*** Opening of Data records ***
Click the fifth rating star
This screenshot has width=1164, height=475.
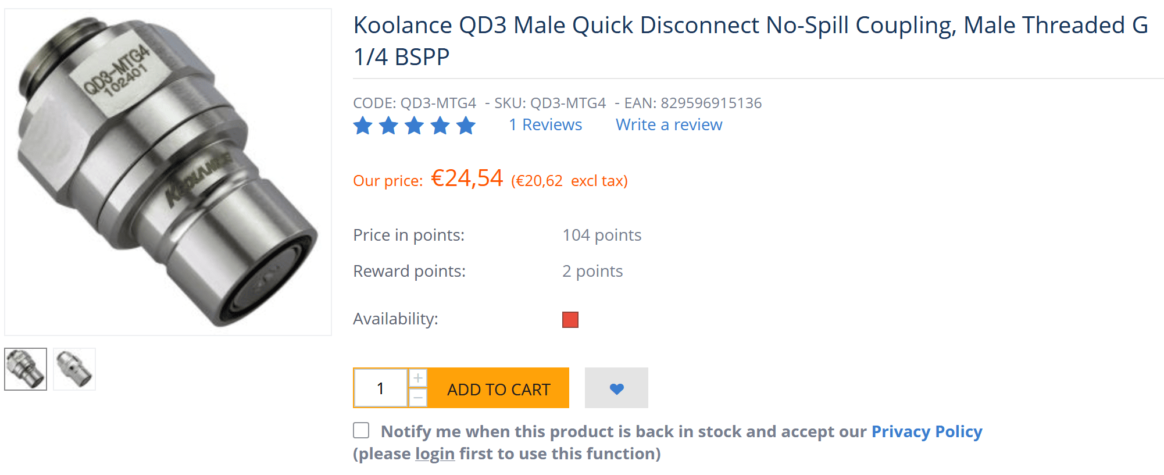[x=466, y=126]
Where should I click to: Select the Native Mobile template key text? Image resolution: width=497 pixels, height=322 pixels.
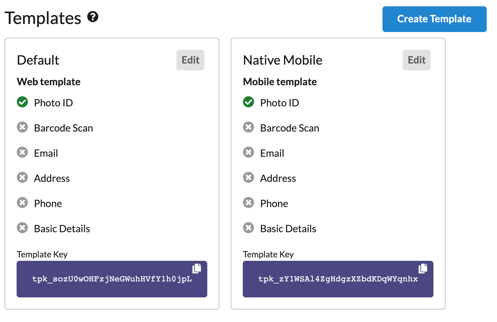(x=338, y=279)
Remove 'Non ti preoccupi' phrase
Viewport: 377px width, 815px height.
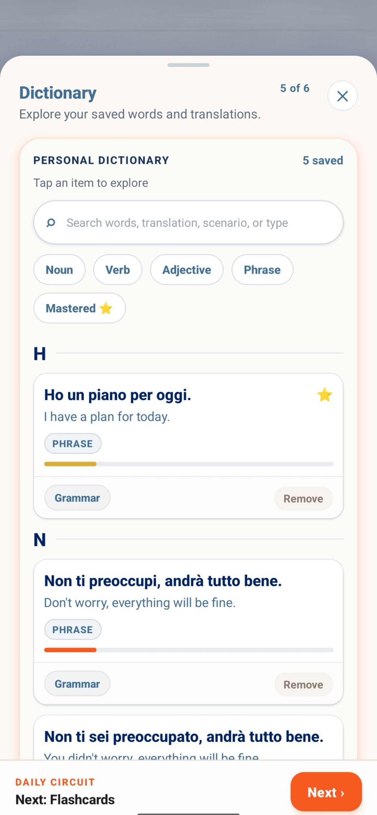pyautogui.click(x=303, y=685)
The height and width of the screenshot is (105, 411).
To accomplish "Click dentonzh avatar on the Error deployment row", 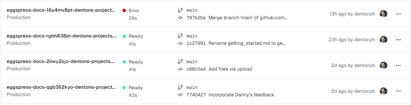I will [383, 14].
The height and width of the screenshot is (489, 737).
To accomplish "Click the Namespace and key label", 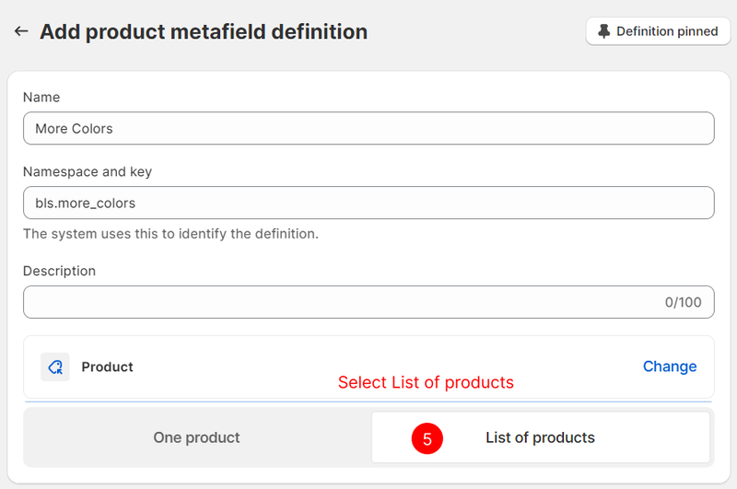I will click(88, 171).
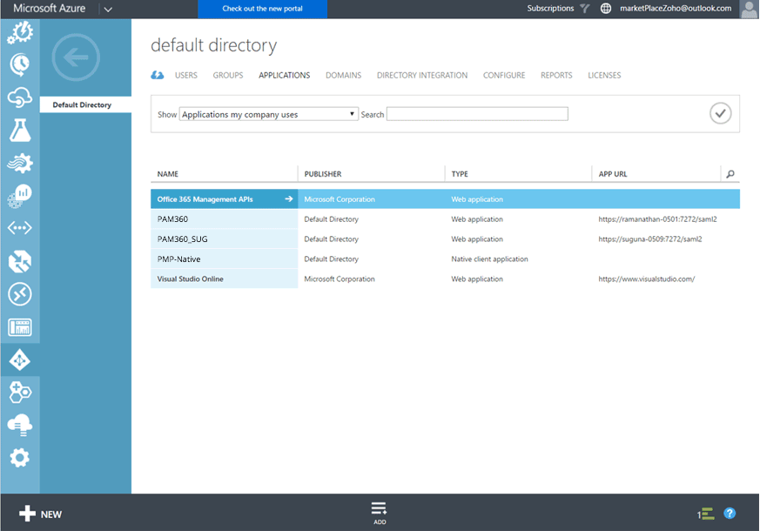Click the 'Check out the new portal' link
Image resolution: width=760 pixels, height=531 pixels.
point(262,9)
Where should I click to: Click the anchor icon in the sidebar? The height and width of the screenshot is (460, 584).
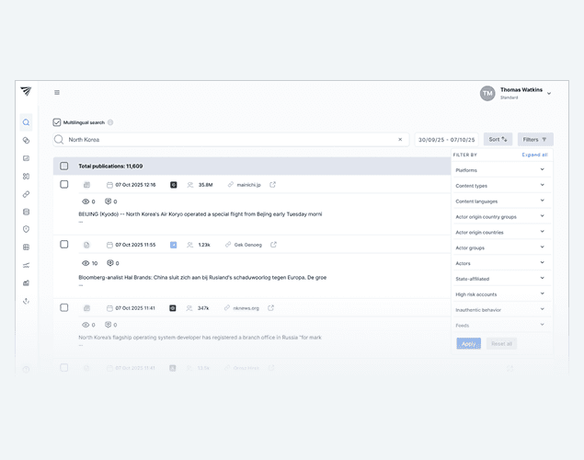click(x=26, y=301)
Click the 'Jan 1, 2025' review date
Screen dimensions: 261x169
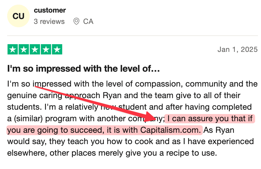tap(237, 49)
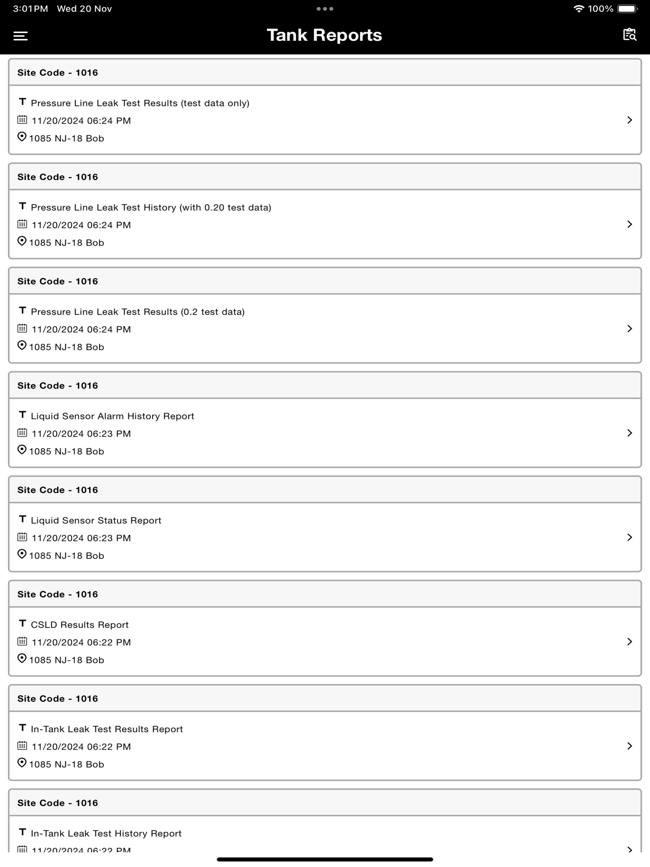Expand chevron on In-Tank Leak Test Results Report
The image size is (650, 867).
click(x=630, y=746)
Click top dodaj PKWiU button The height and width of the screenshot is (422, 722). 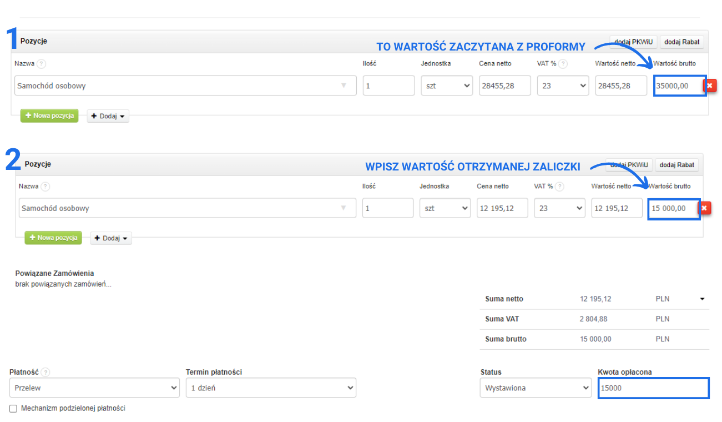coord(633,42)
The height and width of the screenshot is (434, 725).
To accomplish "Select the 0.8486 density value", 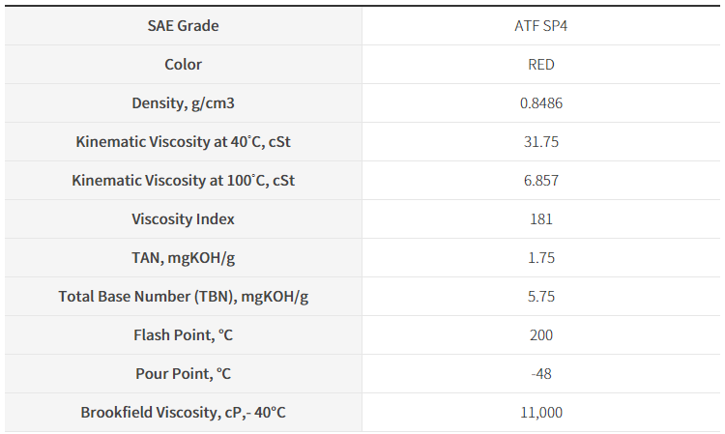I will click(x=541, y=103).
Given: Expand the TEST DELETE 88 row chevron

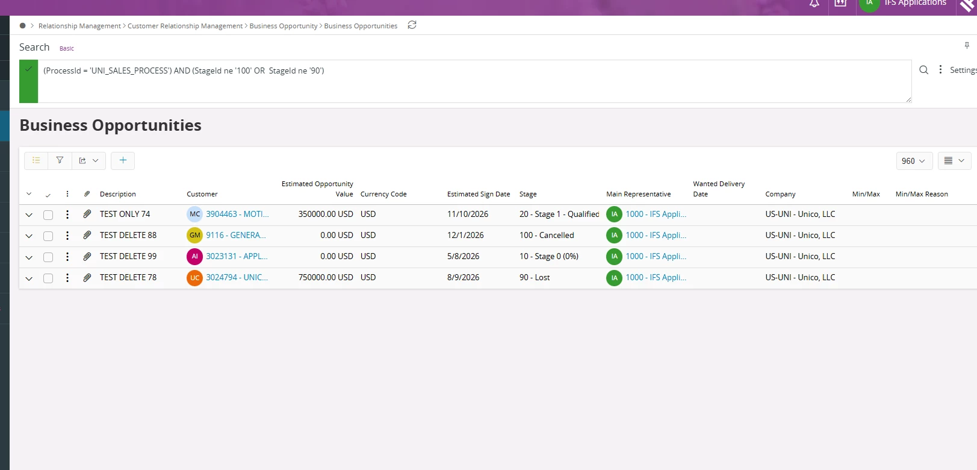Looking at the screenshot, I should pyautogui.click(x=29, y=236).
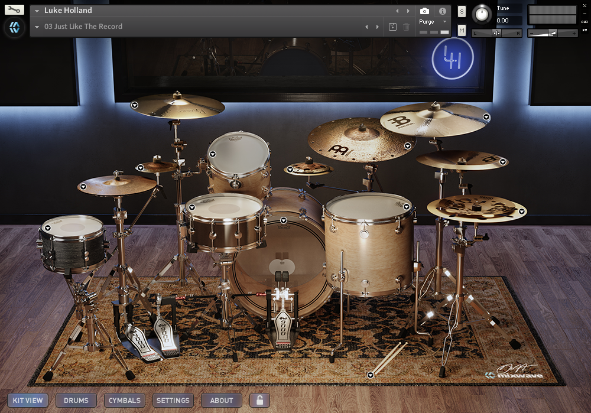Save the current snapshot with the floppy disk icon
Image resolution: width=591 pixels, height=413 pixels.
pos(392,27)
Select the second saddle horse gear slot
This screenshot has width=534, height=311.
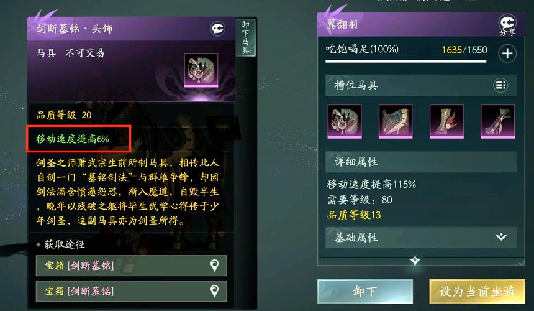click(x=396, y=121)
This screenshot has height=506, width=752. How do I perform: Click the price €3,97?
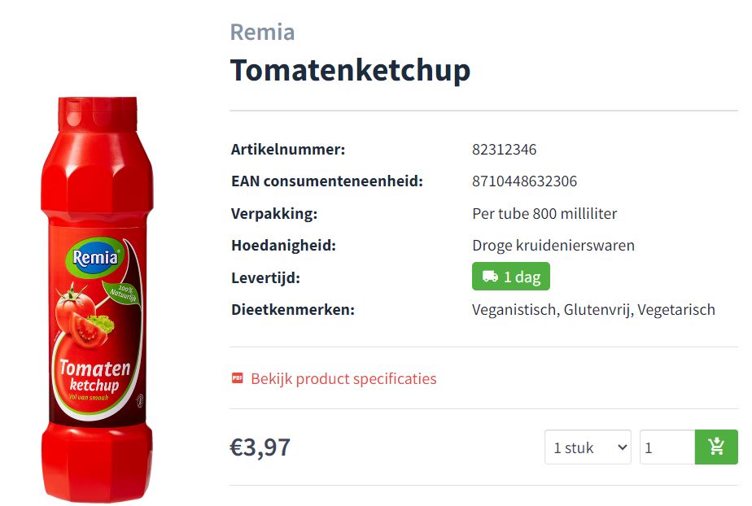[x=260, y=447]
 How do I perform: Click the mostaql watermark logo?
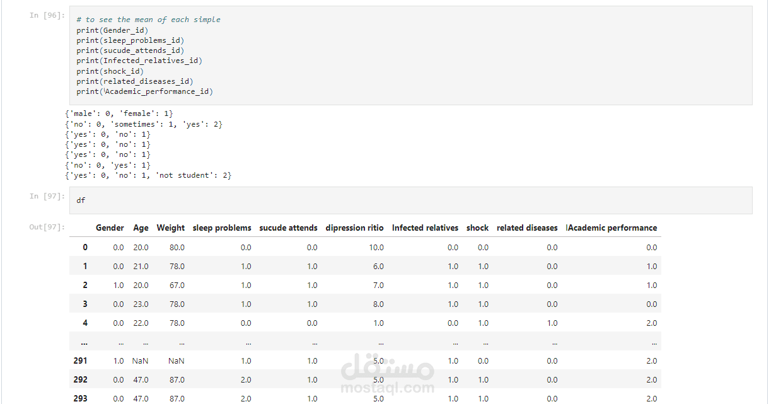click(386, 376)
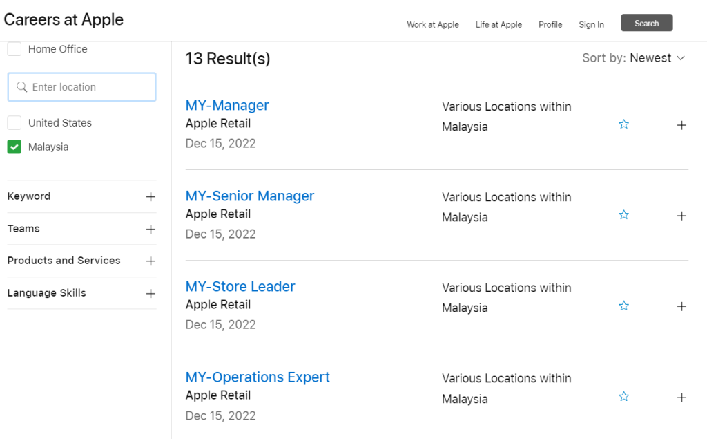This screenshot has width=707, height=439.
Task: Enable the United States location filter
Action: click(x=14, y=123)
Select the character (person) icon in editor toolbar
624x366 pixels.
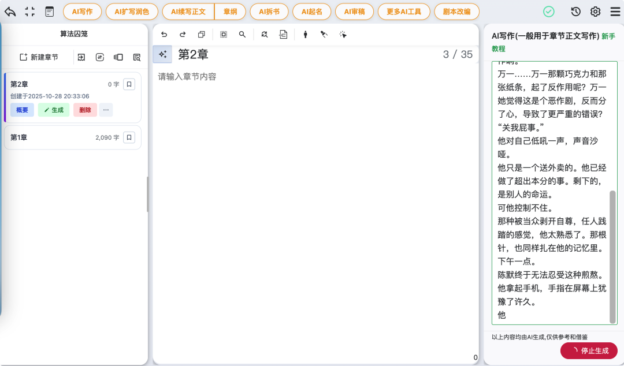coord(304,34)
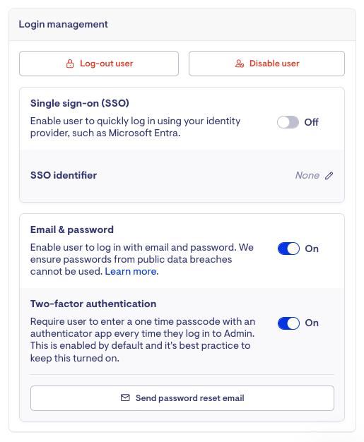Click the Off label next to SSO toggle
The width and height of the screenshot is (364, 442).
(x=311, y=122)
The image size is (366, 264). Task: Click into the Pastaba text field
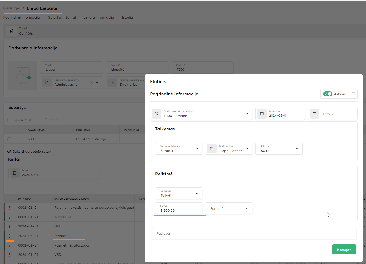pos(254,233)
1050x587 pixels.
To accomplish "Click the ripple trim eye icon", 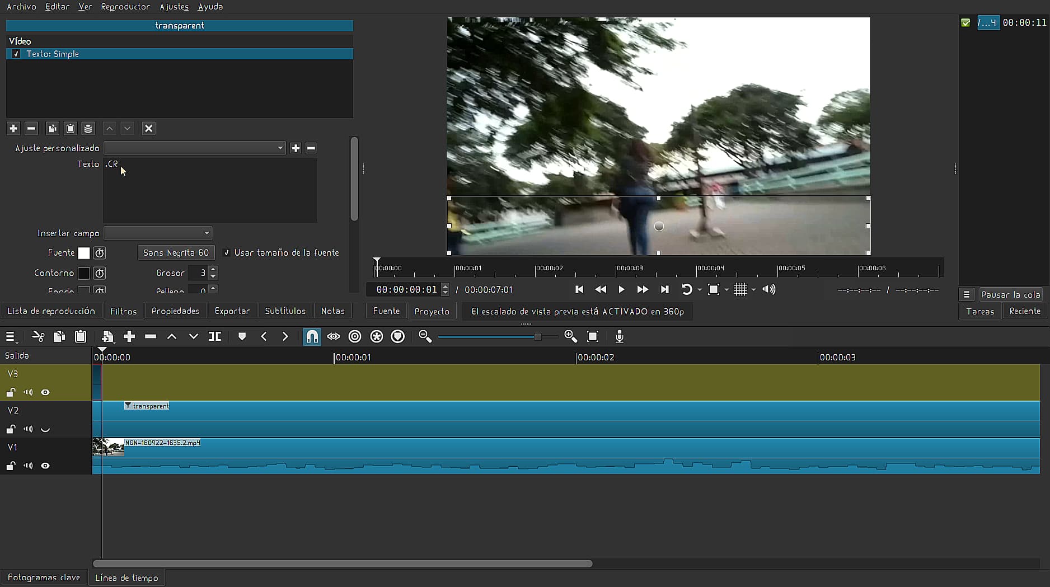I will (334, 336).
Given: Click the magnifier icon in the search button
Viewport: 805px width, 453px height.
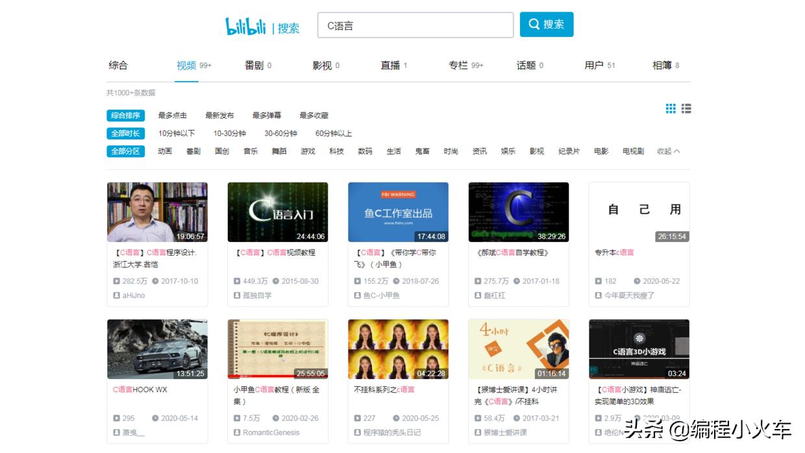Looking at the screenshot, I should click(534, 24).
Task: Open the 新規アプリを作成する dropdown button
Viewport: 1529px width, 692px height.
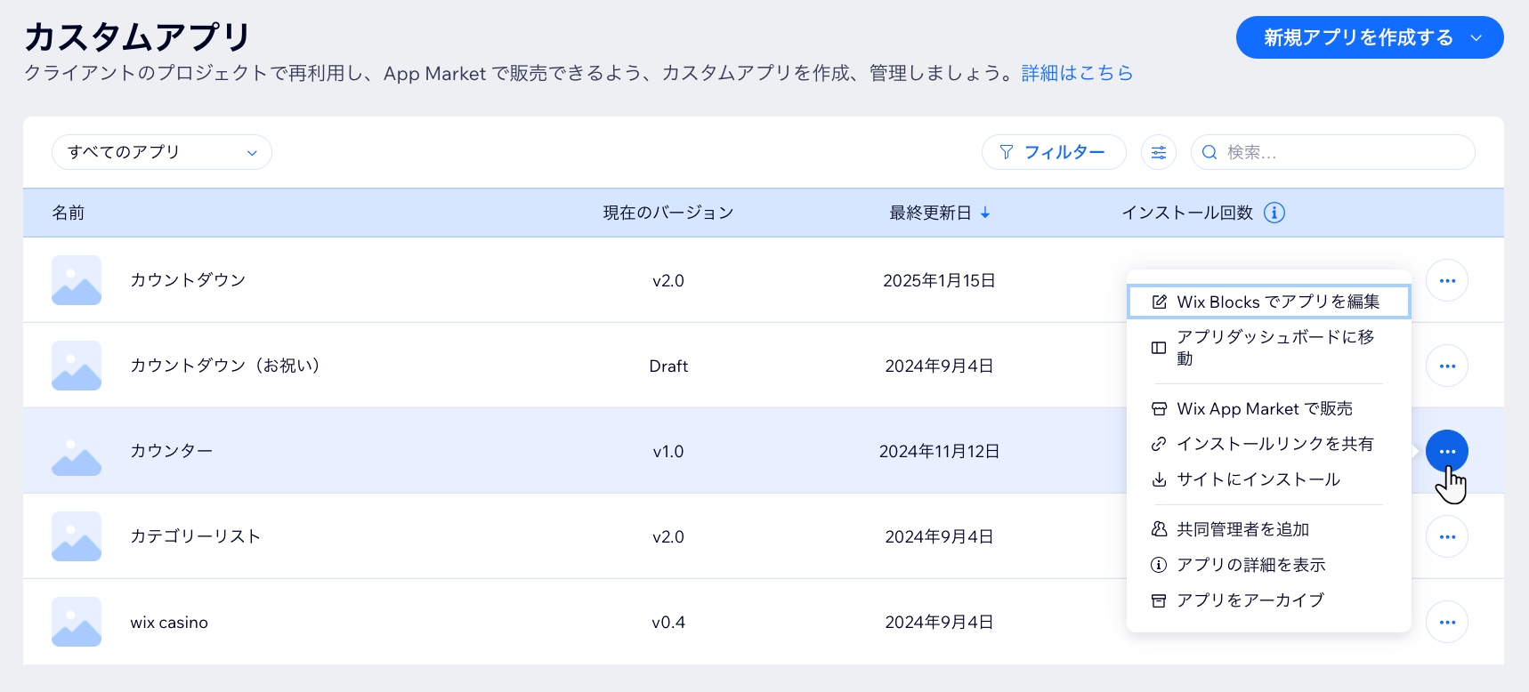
*** Close of Data records ***
> _What you need to do_: Repeat the records above exactly, from the first line through the line that contains "The height and width of the screenshot is (105, 411).", and leave out the pictures.

> _Final answer_:
Click the fifth rating star
This screenshot has width=1164, height=475.
[x=466, y=126]
Where should I click to: Select the Native Mobile template key text? Image resolution: width=497 pixels, height=322 pixels.
(x=338, y=279)
Remove 'Non ti preoccupi' phrase
Viewport: 377px width, 815px height.
pyautogui.click(x=303, y=685)
The height and width of the screenshot is (105, 411).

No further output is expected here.